What the task requires:
Every record that appears below should be transcribed exactly.

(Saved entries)
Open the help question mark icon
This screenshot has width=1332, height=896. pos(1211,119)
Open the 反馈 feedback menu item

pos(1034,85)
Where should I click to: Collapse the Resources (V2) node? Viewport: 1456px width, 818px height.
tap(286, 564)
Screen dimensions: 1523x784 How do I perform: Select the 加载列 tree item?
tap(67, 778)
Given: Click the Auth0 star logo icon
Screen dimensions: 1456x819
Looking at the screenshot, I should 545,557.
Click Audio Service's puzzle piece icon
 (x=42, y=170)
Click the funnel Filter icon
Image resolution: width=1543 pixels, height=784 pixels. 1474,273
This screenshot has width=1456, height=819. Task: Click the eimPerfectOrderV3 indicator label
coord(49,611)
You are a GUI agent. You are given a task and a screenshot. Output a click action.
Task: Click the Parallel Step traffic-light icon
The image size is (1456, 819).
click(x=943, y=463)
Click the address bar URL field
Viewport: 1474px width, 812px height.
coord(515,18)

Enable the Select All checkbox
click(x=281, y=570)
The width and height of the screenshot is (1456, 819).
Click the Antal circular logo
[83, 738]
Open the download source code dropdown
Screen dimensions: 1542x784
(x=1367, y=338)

Answer for the task:
Open the help question mark icon
This screenshot has width=1332, height=896. pos(1211,119)
Open the 反馈 feedback menu item

pos(1034,85)
Where should I click to: Collapse the Resources (V2) node? Viewport: 1456px width, 818px height.
tap(286, 564)
Screen dimensions: 1523x784 How do I perform: Select the 加载列 tree item?
tap(67, 778)
Given: Click the Auth0 star logo icon
Screen dimensions: 1456x819
Looking at the screenshot, I should 545,557.
Click Audio Service's puzzle piece icon
 (x=42, y=170)
Click the funnel Filter icon
Image resolution: width=1543 pixels, height=784 pixels. 1474,273
This screenshot has width=1456, height=819. Task: Click the eimPerfectOrderV3 indicator label
coord(49,611)
You are a GUI agent. You are given a task and a screenshot. Output a click action.
Task: Click the Parallel Step traffic-light icon
The image size is (1456, 819).
click(x=943, y=463)
Click the address bar URL field
Viewport: 1474px width, 812px height.
coord(515,18)

Enable the Select All checkbox
click(x=281, y=570)
The width and height of the screenshot is (1456, 819).
Click the Antal circular logo
[83, 738]
Open the download source code dropdown
Screen dimensions: 1542x784
(x=1367, y=338)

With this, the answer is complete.